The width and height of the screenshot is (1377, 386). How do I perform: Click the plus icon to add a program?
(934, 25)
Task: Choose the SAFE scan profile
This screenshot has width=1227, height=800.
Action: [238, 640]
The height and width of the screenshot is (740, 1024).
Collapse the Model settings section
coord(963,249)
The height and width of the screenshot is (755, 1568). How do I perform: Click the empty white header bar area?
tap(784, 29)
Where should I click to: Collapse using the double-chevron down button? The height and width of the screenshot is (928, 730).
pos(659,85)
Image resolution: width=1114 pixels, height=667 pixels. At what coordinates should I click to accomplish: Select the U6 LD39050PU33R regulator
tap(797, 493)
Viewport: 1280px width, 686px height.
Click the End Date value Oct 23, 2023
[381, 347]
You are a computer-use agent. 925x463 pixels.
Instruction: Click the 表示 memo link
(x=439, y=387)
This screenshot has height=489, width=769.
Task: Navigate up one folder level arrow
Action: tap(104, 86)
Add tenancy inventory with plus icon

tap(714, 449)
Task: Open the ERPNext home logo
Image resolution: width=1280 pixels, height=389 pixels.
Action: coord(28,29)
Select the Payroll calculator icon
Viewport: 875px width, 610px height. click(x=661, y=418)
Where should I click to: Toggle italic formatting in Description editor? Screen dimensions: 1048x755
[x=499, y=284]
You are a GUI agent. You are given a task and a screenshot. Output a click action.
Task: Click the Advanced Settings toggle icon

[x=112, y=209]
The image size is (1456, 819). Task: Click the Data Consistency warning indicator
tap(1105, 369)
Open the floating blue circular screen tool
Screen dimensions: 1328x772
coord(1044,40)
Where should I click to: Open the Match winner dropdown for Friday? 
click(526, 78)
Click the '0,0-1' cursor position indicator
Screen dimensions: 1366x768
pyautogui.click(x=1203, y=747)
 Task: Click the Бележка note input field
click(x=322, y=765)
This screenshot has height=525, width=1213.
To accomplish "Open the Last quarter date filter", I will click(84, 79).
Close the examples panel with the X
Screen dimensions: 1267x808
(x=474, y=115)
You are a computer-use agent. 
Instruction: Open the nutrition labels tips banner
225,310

____________

[TASK TO COMPLETE] All of the data above should be reproduced exactly.

[TASK RESULT]
The width and height of the screenshot is (1377, 386). How do I perform: Click the plus icon to add a program?
(934, 25)
Task: Choose the SAFE scan profile
This screenshot has width=1227, height=800.
Action: [238, 640]
The height and width of the screenshot is (740, 1024).
Collapse the Model settings section
coord(963,249)
The height and width of the screenshot is (755, 1568). How do I perform: Click the empty white header bar area?
tap(784, 29)
Where should I click to: Collapse using the double-chevron down button? The height and width of the screenshot is (928, 730).
pos(659,85)
Image resolution: width=1114 pixels, height=667 pixels. At what coordinates should I click to accomplish: Select the U6 LD39050PU33R regulator
tap(797, 493)
Viewport: 1280px width, 686px height.
Click the End Date value Oct 23, 2023
[381, 347]
You are a computer-use agent. 925x463 pixels.
Instruction: Click the 表示 memo link
(x=439, y=387)
This screenshot has height=489, width=769.
Task: Navigate up one folder level arrow
Action: tap(104, 86)
Add tenancy inventory with plus icon

tap(714, 449)
Task: Open the ERPNext home logo
Image resolution: width=1280 pixels, height=389 pixels.
Action: coord(28,29)
Select the Payroll calculator icon
Viewport: 875px width, 610px height. click(x=661, y=418)
Where should I click to: Toggle italic formatting in Description editor? Screen dimensions: 1048x755
[x=499, y=284]
You are a GUI agent. You are given a task and a screenshot. Output a click action.
Task: Click the Advanced Settings toggle icon

[x=112, y=209]
The image size is (1456, 819). Task: Click the Data Consistency warning indicator
tap(1105, 369)
Open the floating blue circular screen tool
Screen dimensions: 1328x772
coord(1044,40)
Where should I click to: Open the Match winner dropdown for Friday? 
click(526, 78)
Click the '0,0-1' cursor position indicator
Screen dimensions: 1366x768
pyautogui.click(x=1203, y=747)
 Task: Click the Бележка note input field
click(x=322, y=765)
This screenshot has height=525, width=1213.
To accomplish "Open the Last quarter date filter", I will click(84, 79).
Close the examples panel with the X
Screen dimensions: 1267x808
(x=474, y=115)
You are a computer-use agent. 
Instruction: Open the nutrition labels tips banner
225,310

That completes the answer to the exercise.